Istituti tecnici: anche in Umbria sciopero di docenti, dirigenti e Ata contro la riforma
Mobilitazione di Flc Cgil: “Previsti tagli a materie di cultura generale e professionalizzanti” - Presidio dei lavoratori alle 11 davanti alla prefettura di Perugia
(AVInews) – Perugia, 6 mag. – Giovedì 7 maggio 2026, la Flc Cgil scende in piazza per esprimere la propria contrarietà alla riforma degli istituti tecnici. Si tratta di uno sciopero nazionale di tutta la giornata che coinvolge il personale docente, i dirigenti scolastici e il personale Ata impegnato nell’istruzione tecnica. Questa mobilitazione ha l’obiettivo di chiedere il rinvio della riforma dell’istruzione tecnica per favorire un cambiamento profondo, avviando un dialogo con il mondo della scuola e con tutte le parti sociali interessate. In Umbria, il personale docente, Ata e dirigenti scolastici dell’istruzione tecnica, in segno di protesta contro la riforma, si riuniranno in presidio davanti alla prefettura di Perugia, in piazza Italia, alle 11.

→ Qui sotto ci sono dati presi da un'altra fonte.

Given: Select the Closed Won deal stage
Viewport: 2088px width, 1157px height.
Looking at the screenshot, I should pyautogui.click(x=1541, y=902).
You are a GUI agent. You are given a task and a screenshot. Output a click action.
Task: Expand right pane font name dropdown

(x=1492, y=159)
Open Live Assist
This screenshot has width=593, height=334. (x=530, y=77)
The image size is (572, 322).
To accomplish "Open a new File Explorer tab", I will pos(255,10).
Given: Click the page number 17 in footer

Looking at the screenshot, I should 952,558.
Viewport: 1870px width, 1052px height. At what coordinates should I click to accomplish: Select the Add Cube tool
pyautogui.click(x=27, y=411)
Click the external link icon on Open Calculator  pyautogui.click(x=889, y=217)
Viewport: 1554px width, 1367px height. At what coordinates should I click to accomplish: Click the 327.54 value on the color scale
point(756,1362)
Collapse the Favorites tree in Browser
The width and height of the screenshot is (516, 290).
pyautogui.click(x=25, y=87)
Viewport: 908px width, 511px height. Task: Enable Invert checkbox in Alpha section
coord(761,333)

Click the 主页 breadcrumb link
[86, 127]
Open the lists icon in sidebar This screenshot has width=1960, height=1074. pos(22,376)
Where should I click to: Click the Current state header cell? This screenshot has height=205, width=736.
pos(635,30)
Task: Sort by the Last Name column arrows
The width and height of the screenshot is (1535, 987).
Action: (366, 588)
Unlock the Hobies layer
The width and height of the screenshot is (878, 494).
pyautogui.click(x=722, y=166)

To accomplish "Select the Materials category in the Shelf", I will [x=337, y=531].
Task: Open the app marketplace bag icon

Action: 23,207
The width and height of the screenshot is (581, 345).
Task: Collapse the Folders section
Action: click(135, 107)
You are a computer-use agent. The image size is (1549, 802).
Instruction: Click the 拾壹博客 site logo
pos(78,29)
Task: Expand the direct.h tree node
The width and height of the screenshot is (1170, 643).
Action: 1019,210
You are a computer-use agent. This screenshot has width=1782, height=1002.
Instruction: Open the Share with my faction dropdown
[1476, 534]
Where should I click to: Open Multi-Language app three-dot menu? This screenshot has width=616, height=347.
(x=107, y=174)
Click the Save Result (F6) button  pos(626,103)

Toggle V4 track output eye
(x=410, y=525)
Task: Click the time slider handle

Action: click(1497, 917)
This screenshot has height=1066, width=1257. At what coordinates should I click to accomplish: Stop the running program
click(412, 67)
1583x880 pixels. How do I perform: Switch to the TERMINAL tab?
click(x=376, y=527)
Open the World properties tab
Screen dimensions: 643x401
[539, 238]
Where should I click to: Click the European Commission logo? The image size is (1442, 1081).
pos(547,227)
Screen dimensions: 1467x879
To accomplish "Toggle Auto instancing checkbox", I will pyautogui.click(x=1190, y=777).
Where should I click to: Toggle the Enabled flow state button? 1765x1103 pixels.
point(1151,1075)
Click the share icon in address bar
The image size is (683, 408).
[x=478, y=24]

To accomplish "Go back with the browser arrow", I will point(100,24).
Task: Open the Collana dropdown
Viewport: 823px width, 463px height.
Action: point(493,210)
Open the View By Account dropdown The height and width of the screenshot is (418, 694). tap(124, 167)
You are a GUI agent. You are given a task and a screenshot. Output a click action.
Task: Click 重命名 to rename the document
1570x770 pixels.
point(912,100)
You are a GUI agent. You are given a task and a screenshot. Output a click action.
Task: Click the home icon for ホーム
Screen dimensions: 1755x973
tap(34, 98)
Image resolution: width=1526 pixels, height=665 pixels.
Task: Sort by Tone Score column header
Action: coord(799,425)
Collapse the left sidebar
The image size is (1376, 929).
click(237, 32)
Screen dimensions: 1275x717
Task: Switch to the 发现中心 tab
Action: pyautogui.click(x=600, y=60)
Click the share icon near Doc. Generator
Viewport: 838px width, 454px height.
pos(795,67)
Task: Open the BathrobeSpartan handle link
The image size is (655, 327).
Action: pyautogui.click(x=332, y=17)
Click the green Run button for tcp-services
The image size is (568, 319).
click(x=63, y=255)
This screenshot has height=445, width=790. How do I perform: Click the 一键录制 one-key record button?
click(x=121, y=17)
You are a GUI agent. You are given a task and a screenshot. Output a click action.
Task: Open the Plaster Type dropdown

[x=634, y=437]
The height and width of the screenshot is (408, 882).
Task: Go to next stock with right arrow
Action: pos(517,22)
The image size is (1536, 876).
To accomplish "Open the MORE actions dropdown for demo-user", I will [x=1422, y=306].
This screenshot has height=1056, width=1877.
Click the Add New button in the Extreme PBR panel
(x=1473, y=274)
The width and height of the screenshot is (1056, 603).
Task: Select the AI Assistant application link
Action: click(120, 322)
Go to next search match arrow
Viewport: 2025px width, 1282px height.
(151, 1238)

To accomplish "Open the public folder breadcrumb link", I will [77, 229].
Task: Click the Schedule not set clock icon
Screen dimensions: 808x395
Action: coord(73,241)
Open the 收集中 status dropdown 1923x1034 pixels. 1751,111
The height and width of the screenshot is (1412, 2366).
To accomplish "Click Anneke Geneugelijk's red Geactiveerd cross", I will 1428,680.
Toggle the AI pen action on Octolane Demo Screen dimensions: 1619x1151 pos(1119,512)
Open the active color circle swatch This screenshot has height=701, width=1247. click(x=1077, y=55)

“La riforma degli istituti tecnici – spiega Moira Rosi, segretaria regionale di Flc Cgil Umbria – rappresenta una minaccia per la qualità dell’istruzione tecnica, da sempre considerata un punto di forza della scuola italiana. Le modifiche previste comportano tagli che colpiscono sia le materie di cultura generale sia quelle professionalizzanti, mettendo in difficoltà il percorso formativo e impoverendo l’offerta didattica. Inoltre, si prospetta una significativa diminuzione dei posti di lavoro per docenti e personale Ata, generando incertezza e preoccupazione tra i lavoratori del settore. Il nuovo modello proposto sembra piegarsi alle esigenze delle imprese locali, a scapito della formazione completa degli studenti, anticipa i percorsi di alternanza al secondo anno, riduce le ore di italiano, lingua e scienze, introduce i Patti educativi 4.0 che vincolano l’offerta formativa ai fabbisogni locali delle imprese”.
La Flc Cgil, inoltre, contesta non solo i tempi di attuazione, ma “l’impianto complessivo di una riforma che non aggiunge risorse, riduce il tempo scuola, mortifica le discipline culturali di base e orienta la scuola verso una funzione di pre-avviamento al lavoro”.